FTSE 100 drops to lowest since June 12, defensive stocks gain The FTSE 100 was down 0.7% and hit its lowest mark since June 12 earlier as traders pulled back on risk with more rate hikes seen likely. Healthcare and pharma shares picked up more than 1%. The move looked like a defensive play, not something specific to GSK.
AstraZeneca climbed 1.6% to 13,504 pence just before midday. GSK traded behind AstraZeneca, but both stocks beat the blue-chip index.
GSK’s new filing out Monday was technical, not about business. The drugmaker reported buying 1,101,889 ordinary shares from June 15 to June 19, bringing total buys since May 11 to 8,448,125 shares. GSK now has 269.8 million shares in treasury and about 4.05 billion voting shares out.
GSK kicked off its £2 billion buyback in February 2025, looking to take shares off the market and boost earnings per share. The company said the buyback is aimed at returning excess cash and expects the move to lift EPS. A buyback cuts the number of shares outstanding.

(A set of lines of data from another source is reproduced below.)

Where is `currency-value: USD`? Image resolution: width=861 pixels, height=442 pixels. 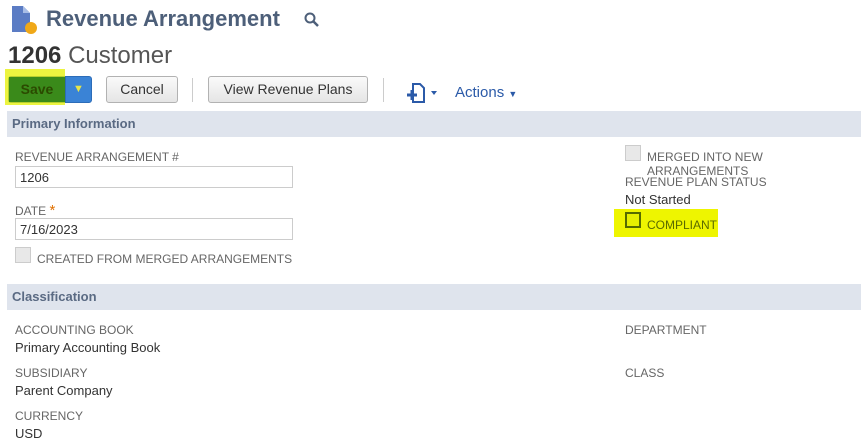 currency-value: USD is located at coordinates (29, 434).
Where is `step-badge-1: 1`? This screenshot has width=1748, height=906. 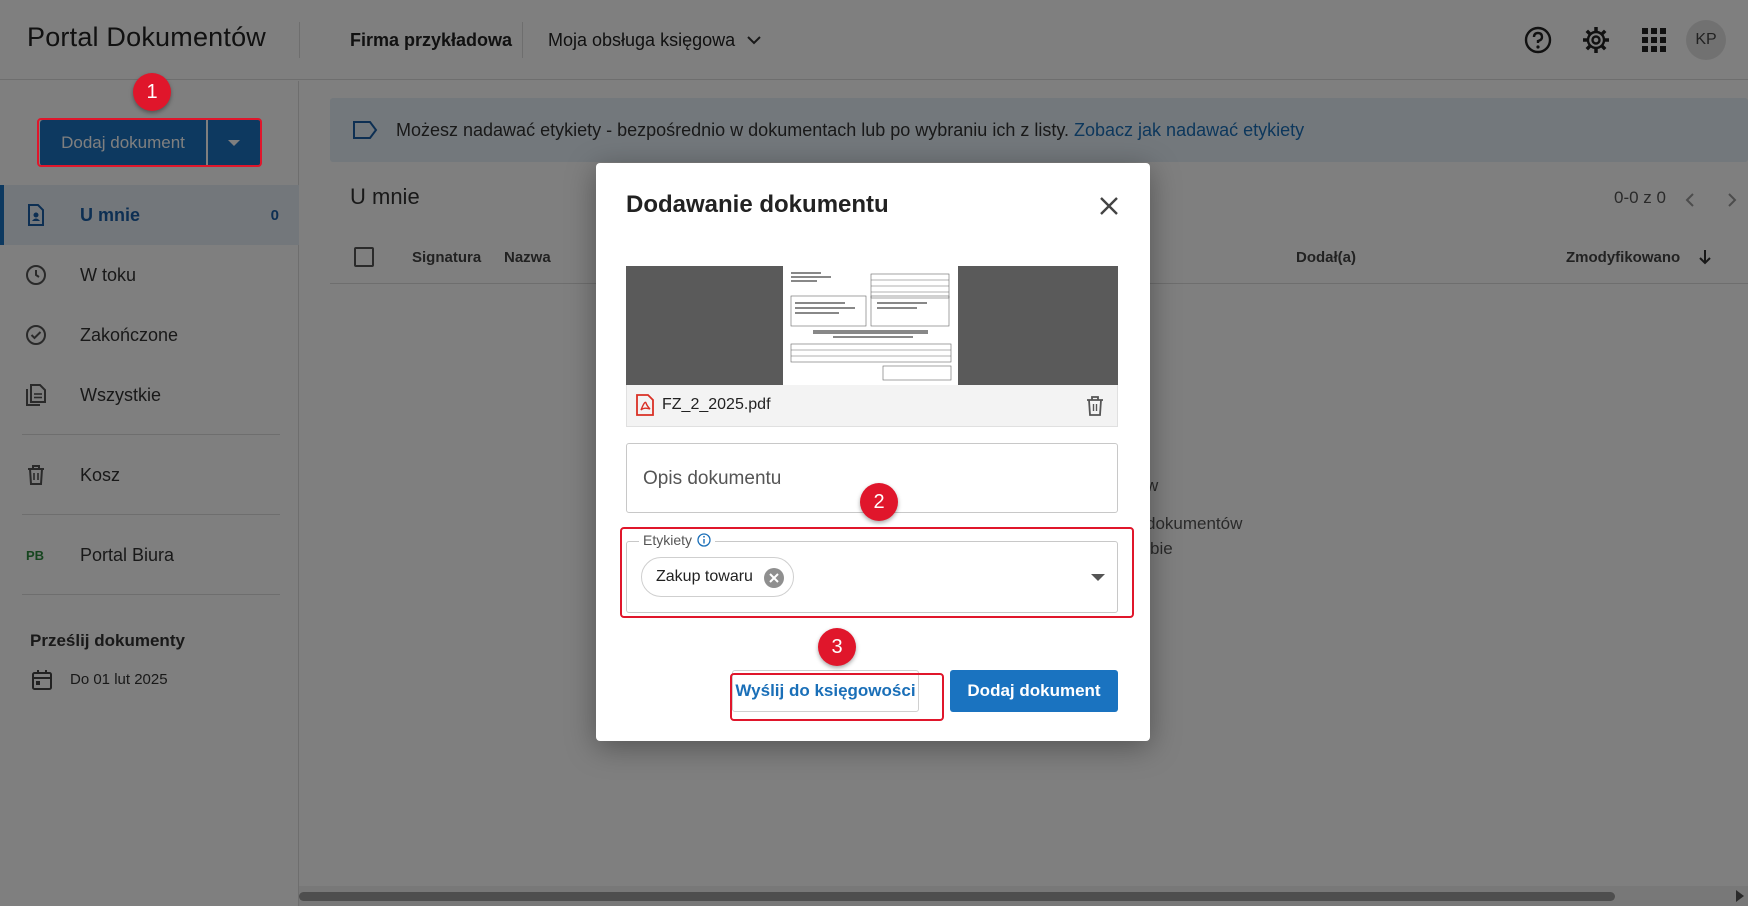
step-badge-1: 1 is located at coordinates (152, 92).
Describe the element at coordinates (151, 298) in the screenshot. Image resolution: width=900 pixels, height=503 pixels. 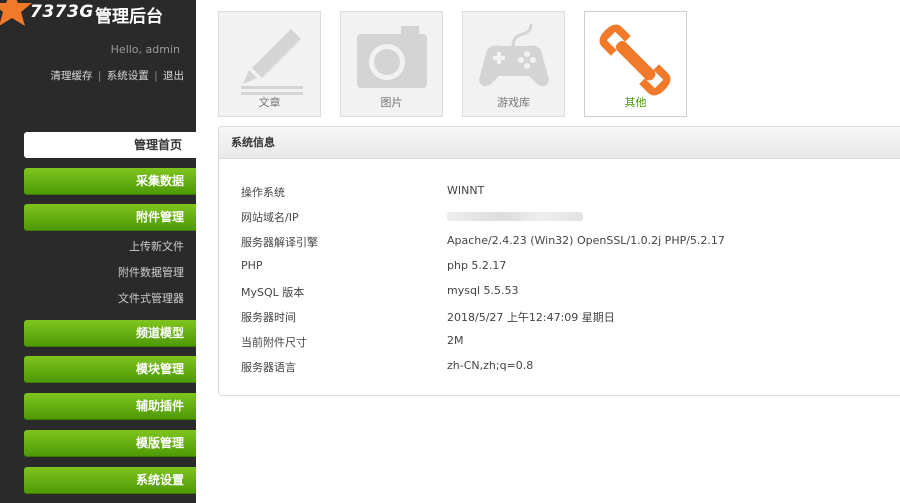
I see `submenu-file-manager: 文件式管理器` at that location.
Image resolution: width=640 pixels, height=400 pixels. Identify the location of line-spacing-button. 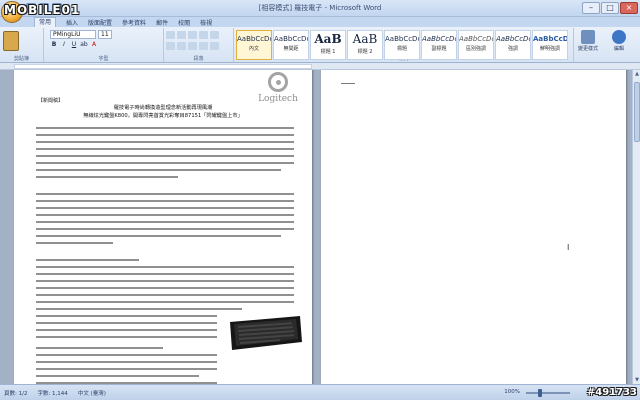
(214, 46).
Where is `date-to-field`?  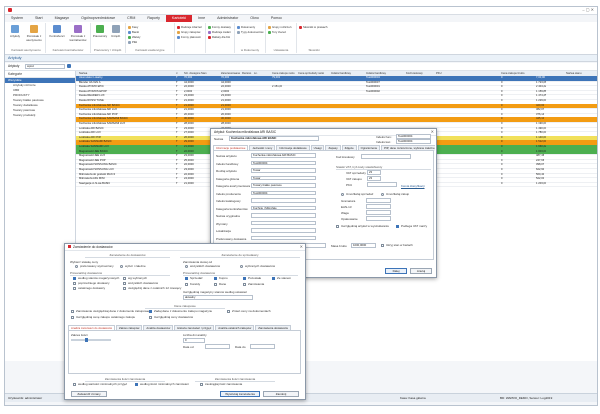 date-to-field is located at coordinates (262, 346).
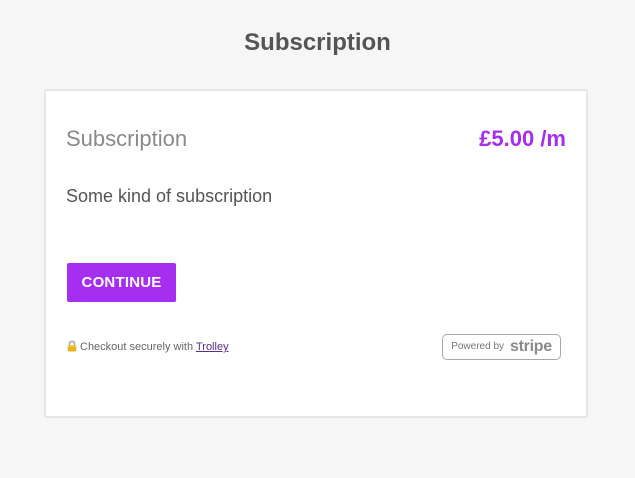  I want to click on plan-description: Some kind of subscription, so click(170, 196).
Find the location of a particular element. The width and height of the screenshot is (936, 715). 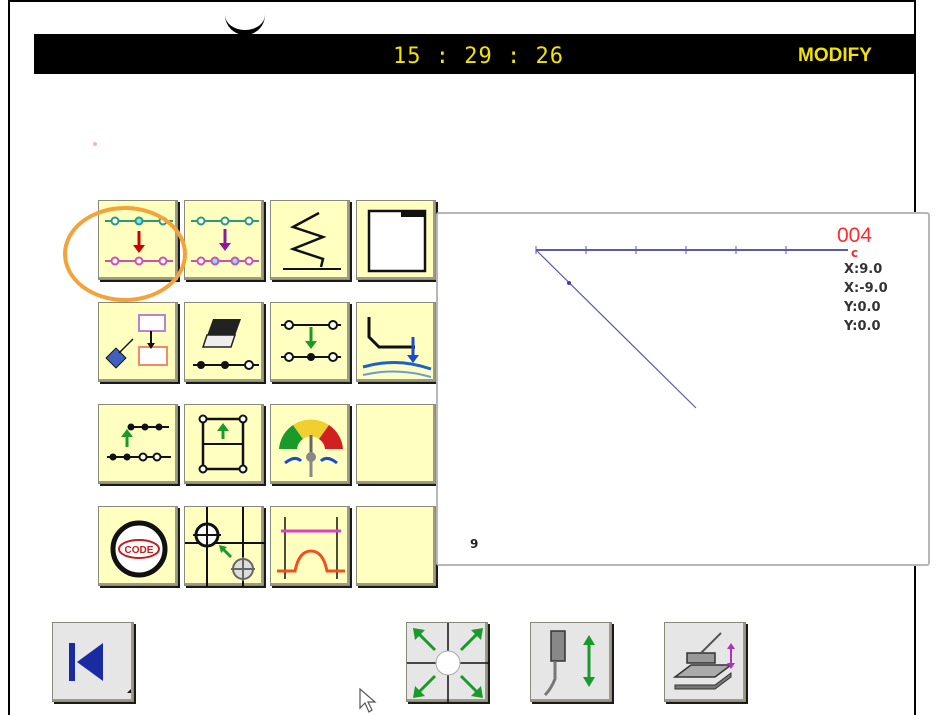

pattern-copy-icon is located at coordinates (136, 342).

Investors are watching last week’s US green light for Utebzi, GSK’s new oral antibiotic for some adults with tough urinary tract infections and few oral treatment options. Utebzi is now the first oral carbapenem on the US market. GSK chief scientific officer Tony Wood said the drug might “help reduce reliance on hospital-based intravenous care.” GSK
GSK’s Amanda Peppercorn, head of the development program for the drug, said the company is focused on getting Utebzi to patients “within the carbapenem footprint with an oral option,” not expanding to broader groups. GSK expects Utebzi to be on the US market by year-end. Reuters
GSK’s planned $10.6 billion buyout of Nuvalent is still its big move. Two late-stage lung cancer drugs come with the deal, with FDA decisions expected in September and November. CEO Luke Miels said the products “could launch this year if approved by the FDA.” GSK
GSK is banking on regulatory signoff and a smooth launch, but the drugs aren’t approved yet. The company is funding what’s set to be its biggest acquisition in over ten years with cash and debt. If regulators stall or sales miss forecasts, defending the price tag will get tougher.
Investors have been quick to punish numbers that look propped up by short-term lifts. GSK shares fell over 8% after the company’s first-quarter update in April, although core earnings per share came in ahead of analyst estimates. “The beat was likely more modest than the numbers suggest,” said James Eugene at Verso Investment Management. Reuters
GSK is set to report second-quarter earnings July 28. The stock could keep moving on defensive flows instead of company headlines ahead of that report.